Fiat lux: il Vaticano apre gli archivi dittatura Baires
Il Vaticano ha deciso di fare luce sull’oscuro periodo della dittatura Baires in Argentina, periodo del quale conserva nei suoi archivi documenti che potrebbero rivelarsi molto preziose. In quegli anni (1976 – 1983) sparirono circa trentamila persone, i cosiddetti desaparecidos. Jorge Mario Bergoglio, il nostro papa Francesco, che è stato provinciale dei Gesuiti argentini in quel difficile periodo, ha incontrato più volte chi ormai da decenni tenta di denunciare le sparizioni avvenute. Ad esempio Estella Carlotto, leader delle Abuelas (nonne) de Plaza de Mayo, (in passato piuttosto critica nei confronti del papa), che è stata ricevuta due volte, la prima nell’aprile 2013, e la seconda a novembre del 2014, dopo che peraltro aveva ritrovato, dopo ben 36 anni, un nipote, il figlio di una figlia desaparecida. La donna aveva chiesto al Papa di aiutare ad “aprire gli archivi del Vaticano e della Chiesa argentina per trovare informazioni sui circa 500 bambini spariti” sottolineando che “tra i vertici della Chiesa c’erano complicità e omissioni”. Francesco promise di farlo.

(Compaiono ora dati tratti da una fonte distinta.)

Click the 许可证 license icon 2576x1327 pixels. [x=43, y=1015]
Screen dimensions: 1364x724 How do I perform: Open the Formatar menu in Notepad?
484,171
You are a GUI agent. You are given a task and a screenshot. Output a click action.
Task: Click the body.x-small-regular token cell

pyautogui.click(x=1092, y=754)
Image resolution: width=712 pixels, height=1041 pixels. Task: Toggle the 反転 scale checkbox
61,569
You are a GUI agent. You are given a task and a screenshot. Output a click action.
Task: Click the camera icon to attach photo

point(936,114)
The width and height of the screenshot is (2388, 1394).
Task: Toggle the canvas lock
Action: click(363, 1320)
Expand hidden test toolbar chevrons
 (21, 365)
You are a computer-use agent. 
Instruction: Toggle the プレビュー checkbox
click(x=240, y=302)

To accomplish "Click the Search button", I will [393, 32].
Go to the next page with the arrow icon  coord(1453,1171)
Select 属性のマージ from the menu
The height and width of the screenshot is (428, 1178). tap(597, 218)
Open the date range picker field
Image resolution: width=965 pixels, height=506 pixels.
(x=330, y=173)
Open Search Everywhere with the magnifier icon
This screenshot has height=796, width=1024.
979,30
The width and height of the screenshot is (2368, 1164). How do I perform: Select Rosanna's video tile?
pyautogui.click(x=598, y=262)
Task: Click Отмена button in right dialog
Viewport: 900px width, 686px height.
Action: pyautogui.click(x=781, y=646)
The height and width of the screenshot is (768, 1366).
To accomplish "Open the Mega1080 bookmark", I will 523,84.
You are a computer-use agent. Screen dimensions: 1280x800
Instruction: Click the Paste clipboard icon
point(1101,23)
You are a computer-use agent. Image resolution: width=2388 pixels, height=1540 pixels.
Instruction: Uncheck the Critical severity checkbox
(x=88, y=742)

Nel 2015 anche un’altra madre di desaparecidos, Lita Boitano, riuscì a parlare brevemente con lui, e, stando alle sue dichiarazioni, da più di un anno in Vaticano si stavano riordinando gli archivi per classificare, scannerizzare, e infine digitalizzare il materiale. Recentemente il Papa ha ricevuto Hebe de Bonafini, fondatrice dell’associazione delle Madres de Plaza de Mayo, le madri dei desaparecidos.
I documenti, in base ad un comunicato ufficiale congiunto della Conferenza episcopale argentina e della Segreteria di Stato vaticano, saranno quindi disponibili “prossimamente” ai familiari delle vittime sulla base di un “protocollo”. “Si tratta in gran parte di lettere dei familiari”, in qualche caso con “le risposte a tali sollecitazioni e le comunicazioni che si facevano al governo”, in particolare al ministero degli interni, “manifestando preoccupazione e richiedendo per le persone”. Il comunicato, inoltre sottolinea che “questo lavoro è stato svolto avendo a cuore il servizio alla verità, alla giustizia e alla pace, continuando il dialogo aperto alla cultura dell’incontro”.